Automation can, therefore, be achieved in areas never thought of before like budgeting, planning and analysis for decision making. Full process automation can be achieved through the following steps.

  • Structure data interaction: This refers to traditional systems where integration happens through the exchange of well-structured information. Examples of structured data interaction include Relational Database Management Systems (RDBMS), Application Programming Tools (APIs), and data transformation tools.
  • Robotic Process Automation (RPA): this entails the automation of rules-driven and standardized activities by the use of scripts and other techniques to achieve efficiency in a business process. RPA is ideal in situations where it would be too expensive or inefficient for a human user to execute the tasks.
  • Machine Learning (ML): ML involves systems that learn through the handling of variations that are may not be anticipated up front. The systems are trained on the go through the assimilation of learnings from decisions and data, and may also make some simple algorithmic predictions and classifications.
  • Natural language processing: NLP relies on learning algorithms and various statistical methods to analyze unstructured data in order to understand the meaning, intent and sentiment. A case in point is when a customer raises a support ticket, which is subsequently analyzed to establish how urgent it is or determine how frustrated the customer might be. This will then help the system to determine the severity and priority of the support ticket.
  • Natural Language Generation  (NLG): NLG is a technology for generating text as the user speaks or writes from structured information like fields and numbers. It is widely applied in the generation of financial reports and analyses e.g. the numbers that reflect the performance of a company.
  • Chatbots and virtual agents: these are agents that can interpret text/voice in free form to quickly respond with predefined answers. For instance, a customer service function can be used to respond to frequently asked questions. The chatbots can continuously learn and grow their vocabulary to get better at interpreting unstructured information.
  • AI Decision systems: AI Decisions systems rely on an array of algorithms, models and technologies to solve complicated problems. They are often driven by cognitive capabilities and deep learning systems to apply statistical models and recognize patterns that can help in making choices. These can be used to address several decision points, e.g., the determination of demand for a product in a given geographical location based on factors like weather. This can help the business to know how best to control their inventory.

Conclusion

The adoption of AI across different sectors continues to heighten by the day. AI is now as good as experts in various use cases. As machine learning continues to get more sophisticated, AI systems will continue to grow even smarter.
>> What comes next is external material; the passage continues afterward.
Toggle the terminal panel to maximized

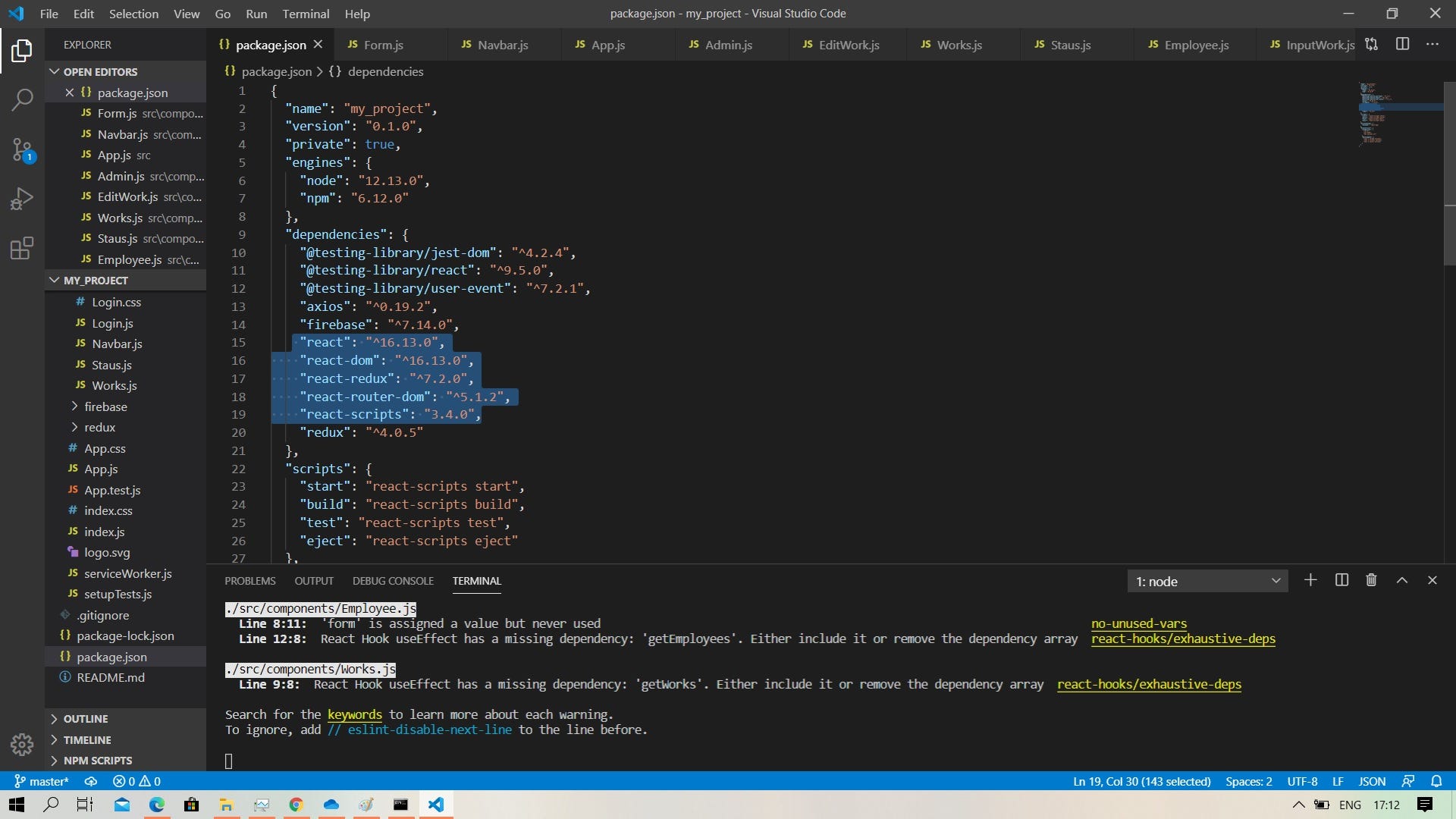pos(1401,579)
The best illustration of this is how computers are now successfully beating humans at games. Interestingly, this is happening even without prior training.
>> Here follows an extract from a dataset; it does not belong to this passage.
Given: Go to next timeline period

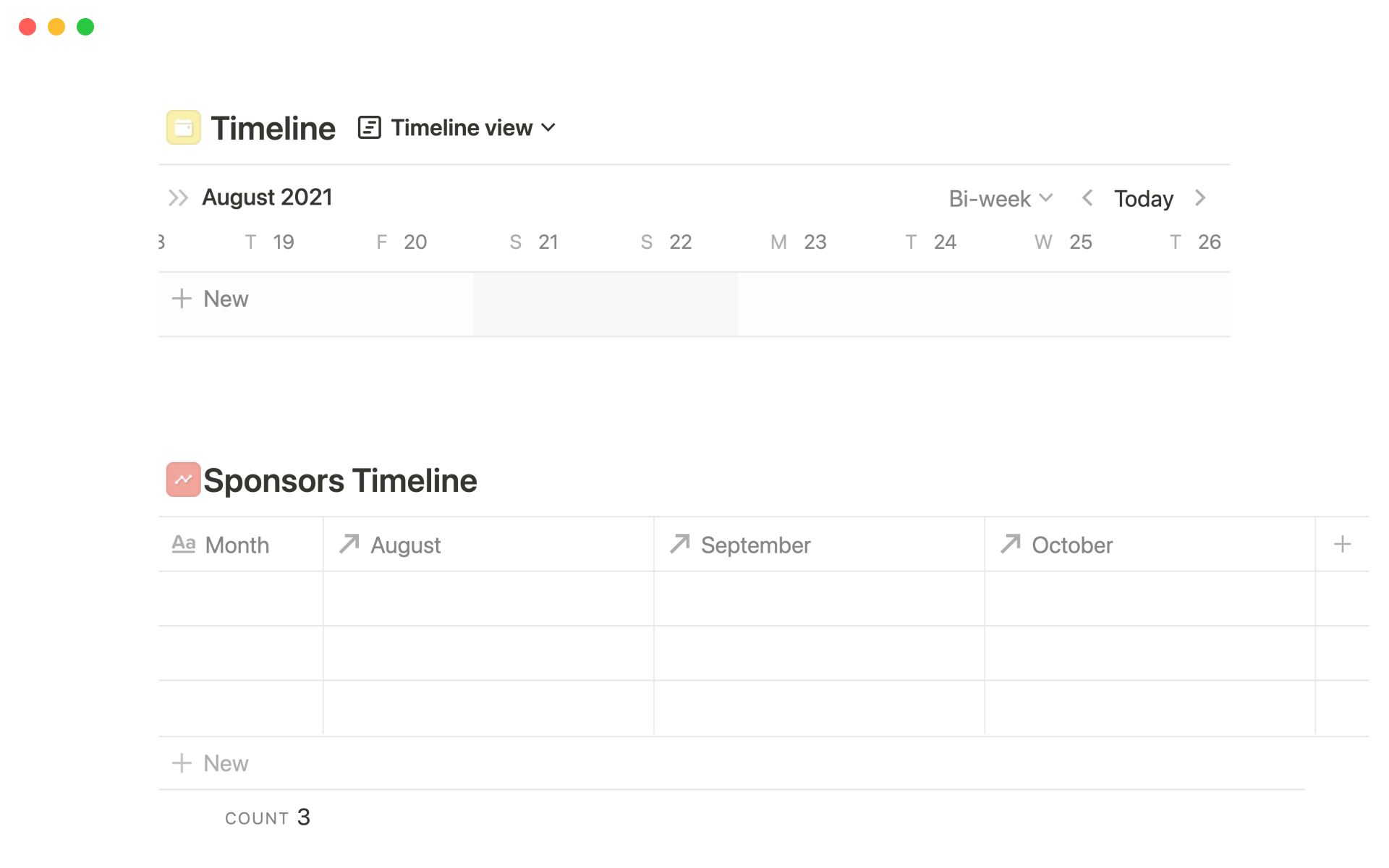Looking at the screenshot, I should (1200, 198).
Intelligent systems will help companies to make fast and accurate decisions and they will ultimately improve efficiency and customer satisfaction.
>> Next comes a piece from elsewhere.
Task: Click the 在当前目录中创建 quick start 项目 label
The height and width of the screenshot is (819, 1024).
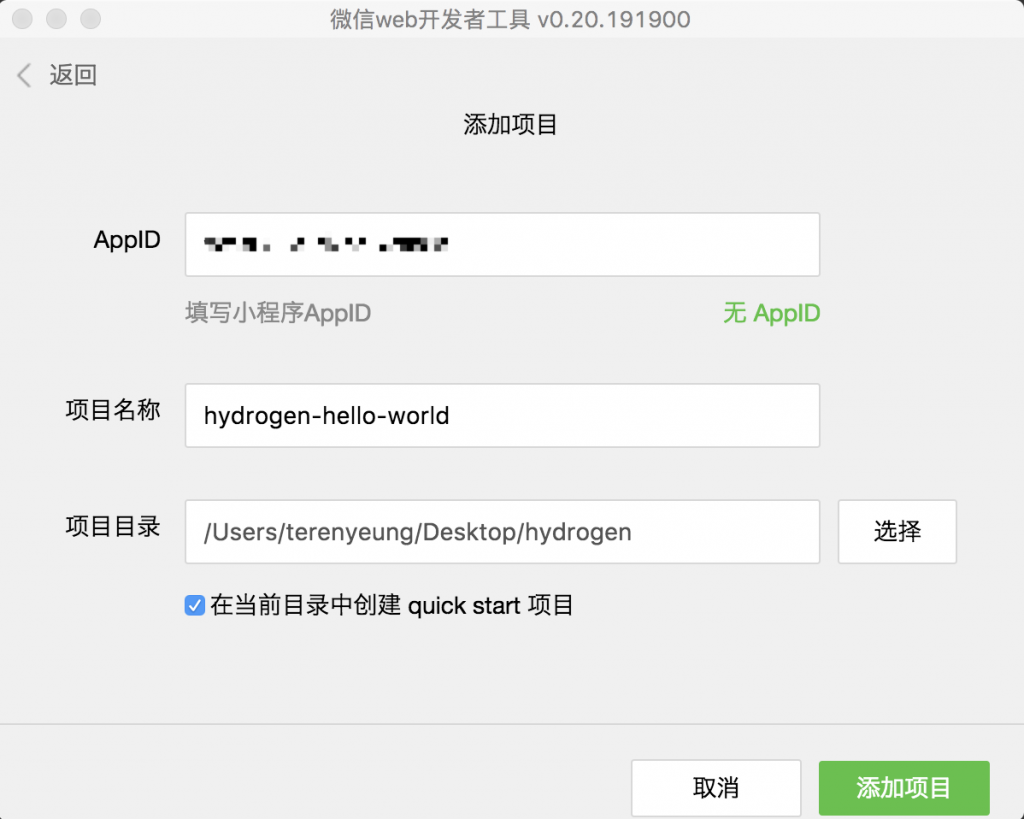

But we are still in the early stages of AI adoption and there are a lot of changes and improvements to expect as we move towards intelligent systems. At the moment, the end-user is awed whenever they interact with even simple AI in their day to day lives, like say when ads are re targeted to them based on their browser history.

Currently it is complicated to get good value out of AI, especially for SMEs. Fortunately we – as well as numerous other interesting startups – are working hard to unlocking the benefits of AI by bridging the chasm between legacy IT systems and infrastructure and a beneficial use of AI for daily operations, customer support and effective process automation.

We will know we have achieved AI maturity when AI is fully integrated in every sector and when interacting with AI stops feeling like a bit of magic.